+++ Supplied text
After years away from the aviation industry, Melanie Evans, 50, was interested in returning to the field where she felt happiest.
In the early 2000s, Evans, a South Whidbey resident, worked on the Boeing 747 for about eight years. After layoffs forced her out of the industry, she worked as a massage therapist and in retail, but it was no longer where she wanted to be.
“I just really had my heart back on aviation; I really felt like that is where I truly belonged,” Evans said.
At the end of 2019, she enrolled in the quality assurance retraining course at the Washington Aviation Training and Resource (WATR) Center. Managed through Edmonds College, the 12-week program ends in a certification that qualifies students for opportunities in the aerospace and manufacturing fields.
Evans anticipated a quick path to certification that would get her back working as soon as possible. Then the pandemic hit, the school closed and her expected March completion was postponed until September.
These days, between the COVID-19 pandemic and the worldwide grounding of the Boeing 737 Max after 346 people died in two crashes, the future is uncertain. The reality is the industry is shedding workers at a time Evans wants back in.
Since the onset of the global health crisis, Boeing Co. has eliminated nearly 13,000 jobs in Washington through voluntary departures and involuntary layoffs, in addition to announcing the move of all 787 production to South Carolina, which could cost more jobs.
According to data from the state Employment Security Department, around 15,000 jobs have been lost across aerospace manufacturing in the state.
Gina Certain is the director of worker retraining at Edmonds College. She said the program has been in heavy demand since March. Laid-off workers want to learn new skills and get back to work.
It is a sad but familiar story. Certain said she’s heard from more than 100 Boeing employees affected by summer dismissals.
“Every week we are seeing these workers as their layoff notices come, wanting to know about retraining opportunities,” Certain said last month. In a time of uncertainty, she said, education provides a path to stability.
Staff help evaluate a worker’s current skills, abilities and interests to decide what program fits best. Certain said a lot of workers are looking at new career opportunities with their training. Top choices have included business management, engineering technology and computer information systems.
After 30 years at Edmonds College, Certain is well practiced in assisting workers through industry layoffs. She said the school is ready and geared up to meet the needs of local workers.
“That’s what we do at the college, figure out what the next step is and help them look at new options for training and what that might look like for them to help them get started,” Certain said.
Everett Community College faced a similar uptick this year. Jessica Manfredi is a worker retraining program specialist. She said the school was swamped in the late summer months as laid-off employees searched for opportunities to expand their skills.
With more than 30 retraining opportunities, the school looks to supplement expertise workers already have.
Enrollment this quarter is up by more than 100 students, Manfredi said. She estimated that more than half the new trainees were employees who lost jobs in the aviation industry.
Evans remembers the anxiety of Boeing layoffs well.
“When you’re still employed with the company, it’s hard because you watched a lot of your friends that you bond with leave out of the company and you’re still stuck there to try to keep up with the load,” she said.
Evans lost her job in 2003. She recalled high anxiety, stress and feeling like her life was put on hold as she figured out what to do next.
With financial assistance from Boeing, Evans retrained as a massage therapist, a career she pursued for 14 years before trying to come back to aviation manufacturing.
++++++
Exercises
**A.** Answer these using the article on aviation job retraining:
(i) How many weeks does the quality assurance retraining program at the WATR Center last?
(ii) How many years has Gina Certain been at Edmonds College?
(iii) In what year did Evans lose her job?
**B.** Return, word for word, everything in the article on aviation job retraining from "Gina Certain is" down to "computer information systems.".
The material that comes next is drawn from a different source.
+++ Dataset content
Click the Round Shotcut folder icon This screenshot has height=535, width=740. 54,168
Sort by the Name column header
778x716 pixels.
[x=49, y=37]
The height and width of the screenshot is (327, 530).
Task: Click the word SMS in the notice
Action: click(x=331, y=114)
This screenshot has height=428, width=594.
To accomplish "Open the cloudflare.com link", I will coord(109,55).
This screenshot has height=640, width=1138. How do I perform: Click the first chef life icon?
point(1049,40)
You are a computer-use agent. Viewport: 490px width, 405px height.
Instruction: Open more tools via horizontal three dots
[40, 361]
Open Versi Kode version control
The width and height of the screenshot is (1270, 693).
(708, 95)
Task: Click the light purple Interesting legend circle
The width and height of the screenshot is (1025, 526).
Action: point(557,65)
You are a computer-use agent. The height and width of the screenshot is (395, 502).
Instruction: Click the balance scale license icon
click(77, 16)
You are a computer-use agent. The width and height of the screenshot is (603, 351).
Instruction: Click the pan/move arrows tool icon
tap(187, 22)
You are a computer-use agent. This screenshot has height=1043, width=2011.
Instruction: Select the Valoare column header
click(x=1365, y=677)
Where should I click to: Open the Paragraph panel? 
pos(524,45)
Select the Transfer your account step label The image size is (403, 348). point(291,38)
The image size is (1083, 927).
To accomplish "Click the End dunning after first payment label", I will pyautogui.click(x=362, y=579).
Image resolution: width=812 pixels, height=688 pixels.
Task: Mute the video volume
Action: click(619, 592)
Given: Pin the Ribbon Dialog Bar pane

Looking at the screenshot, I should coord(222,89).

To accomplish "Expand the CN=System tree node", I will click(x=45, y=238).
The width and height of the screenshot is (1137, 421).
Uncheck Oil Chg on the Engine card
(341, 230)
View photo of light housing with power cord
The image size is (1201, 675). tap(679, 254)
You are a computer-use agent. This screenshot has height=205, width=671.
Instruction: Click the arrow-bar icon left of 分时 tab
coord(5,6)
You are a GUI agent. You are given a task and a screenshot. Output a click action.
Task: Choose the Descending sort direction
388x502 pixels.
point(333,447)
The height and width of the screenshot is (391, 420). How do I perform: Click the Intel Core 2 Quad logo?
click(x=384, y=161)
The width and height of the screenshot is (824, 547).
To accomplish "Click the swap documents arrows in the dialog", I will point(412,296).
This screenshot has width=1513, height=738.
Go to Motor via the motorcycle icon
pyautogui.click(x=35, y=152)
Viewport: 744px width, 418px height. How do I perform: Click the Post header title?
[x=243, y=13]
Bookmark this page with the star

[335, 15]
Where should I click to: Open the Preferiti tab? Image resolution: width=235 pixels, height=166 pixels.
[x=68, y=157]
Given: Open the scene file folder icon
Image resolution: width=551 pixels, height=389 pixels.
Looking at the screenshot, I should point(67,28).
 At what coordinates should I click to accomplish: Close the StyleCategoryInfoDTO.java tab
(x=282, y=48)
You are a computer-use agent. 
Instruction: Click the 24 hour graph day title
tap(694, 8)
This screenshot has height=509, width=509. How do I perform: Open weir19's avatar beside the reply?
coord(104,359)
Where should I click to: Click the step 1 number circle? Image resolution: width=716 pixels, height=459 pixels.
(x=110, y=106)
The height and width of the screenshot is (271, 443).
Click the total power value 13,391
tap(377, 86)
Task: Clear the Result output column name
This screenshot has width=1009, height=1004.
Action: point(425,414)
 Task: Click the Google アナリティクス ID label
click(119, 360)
++++++
Task-by-task results
**A.**
(i) 12 weeks
(ii) 30 years
(iii) 2003

**B.**
Gina Certain is the director of worker retraining at Edmonds College. She said the program has been in heavy demand since March. Laid-off workers want to learn new skills and get back to work.
It is a sad but familiar story. Certain said she’s heard from more than 100 Boeing employees affected by summer dismissals.
“Every week we are seeing these workers as their layoff notices come, wanting to know about retraining opportunities,” Certain said last month. In a time of uncertainty, she said, education provides a path to stability.
Staff help evaluate a worker’s current skills, abilities and interests to decide what program fits best. Certain said a lot of workers are looking at new career opportunities with their training. Top choices have included business management, engineering technology and computer information systems.